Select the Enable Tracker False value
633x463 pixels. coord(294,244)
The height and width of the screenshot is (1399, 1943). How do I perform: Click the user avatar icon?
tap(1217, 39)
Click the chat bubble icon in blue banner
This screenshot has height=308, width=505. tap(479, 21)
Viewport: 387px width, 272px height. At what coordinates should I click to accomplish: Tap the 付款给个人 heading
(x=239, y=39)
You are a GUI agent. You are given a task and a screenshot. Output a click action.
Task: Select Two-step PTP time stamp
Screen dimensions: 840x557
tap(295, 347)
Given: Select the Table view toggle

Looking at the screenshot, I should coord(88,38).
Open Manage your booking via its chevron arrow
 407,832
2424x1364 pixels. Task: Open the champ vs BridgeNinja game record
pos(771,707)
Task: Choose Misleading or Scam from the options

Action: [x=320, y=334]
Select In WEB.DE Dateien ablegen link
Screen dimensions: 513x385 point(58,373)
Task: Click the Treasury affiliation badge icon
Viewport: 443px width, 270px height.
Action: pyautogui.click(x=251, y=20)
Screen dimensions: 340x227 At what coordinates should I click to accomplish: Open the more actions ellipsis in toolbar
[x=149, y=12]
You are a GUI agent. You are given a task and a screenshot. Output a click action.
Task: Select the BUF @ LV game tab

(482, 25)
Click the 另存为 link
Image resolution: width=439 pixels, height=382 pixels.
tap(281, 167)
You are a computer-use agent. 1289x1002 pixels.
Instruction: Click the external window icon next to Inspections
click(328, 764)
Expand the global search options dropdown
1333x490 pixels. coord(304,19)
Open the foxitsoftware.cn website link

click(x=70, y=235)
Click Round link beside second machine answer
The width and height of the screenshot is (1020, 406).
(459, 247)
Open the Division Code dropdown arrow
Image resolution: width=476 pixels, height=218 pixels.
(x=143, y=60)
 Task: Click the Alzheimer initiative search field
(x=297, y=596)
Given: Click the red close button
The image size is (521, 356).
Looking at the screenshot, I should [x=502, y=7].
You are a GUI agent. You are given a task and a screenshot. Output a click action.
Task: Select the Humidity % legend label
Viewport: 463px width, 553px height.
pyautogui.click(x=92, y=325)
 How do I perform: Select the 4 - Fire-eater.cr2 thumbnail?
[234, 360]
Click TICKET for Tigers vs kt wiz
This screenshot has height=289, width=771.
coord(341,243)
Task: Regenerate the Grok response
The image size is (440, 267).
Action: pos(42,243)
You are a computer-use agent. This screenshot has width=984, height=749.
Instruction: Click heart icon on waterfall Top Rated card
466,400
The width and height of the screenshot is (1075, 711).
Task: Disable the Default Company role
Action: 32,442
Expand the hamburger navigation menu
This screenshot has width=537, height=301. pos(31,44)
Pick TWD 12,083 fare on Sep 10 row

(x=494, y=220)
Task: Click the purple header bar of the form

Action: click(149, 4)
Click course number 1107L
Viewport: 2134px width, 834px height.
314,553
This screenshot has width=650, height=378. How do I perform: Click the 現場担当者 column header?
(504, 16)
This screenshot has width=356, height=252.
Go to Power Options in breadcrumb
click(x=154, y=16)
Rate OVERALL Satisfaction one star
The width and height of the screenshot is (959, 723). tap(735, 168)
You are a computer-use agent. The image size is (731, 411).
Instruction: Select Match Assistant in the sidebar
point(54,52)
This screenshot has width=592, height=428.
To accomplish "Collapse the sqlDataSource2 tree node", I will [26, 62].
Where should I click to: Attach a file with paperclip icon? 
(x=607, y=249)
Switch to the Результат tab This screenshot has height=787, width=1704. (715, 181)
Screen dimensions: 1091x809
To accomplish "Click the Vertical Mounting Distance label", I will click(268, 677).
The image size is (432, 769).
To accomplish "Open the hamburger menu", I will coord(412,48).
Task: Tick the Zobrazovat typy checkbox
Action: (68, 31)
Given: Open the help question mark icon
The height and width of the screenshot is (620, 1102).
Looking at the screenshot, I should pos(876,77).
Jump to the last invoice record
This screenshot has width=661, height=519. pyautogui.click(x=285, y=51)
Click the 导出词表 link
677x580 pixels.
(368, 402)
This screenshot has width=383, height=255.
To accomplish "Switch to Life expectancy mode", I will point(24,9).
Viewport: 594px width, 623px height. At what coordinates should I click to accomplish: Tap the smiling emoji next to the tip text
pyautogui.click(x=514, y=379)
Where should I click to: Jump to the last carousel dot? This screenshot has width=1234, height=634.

++++++++++

### [Brief]
Show every line of the data above that contains the string "Select". Matches are case-sensitive, so uppercase and lowercase letters count as different.

### [Task solution]
Select the Enable Tracker False value
Task: Select Two-step PTP time stamp
Given: Select the Table view toggle
Select In WEB.DE Dateien ablegen link
Task: Select the BUF @ LV game tab
Task: Select the Humidity % legend label
 How do I perform: Select the 4 - Fire-eater.cr2 thumbnail?
Instruction: Select Match Assistant in the sidebar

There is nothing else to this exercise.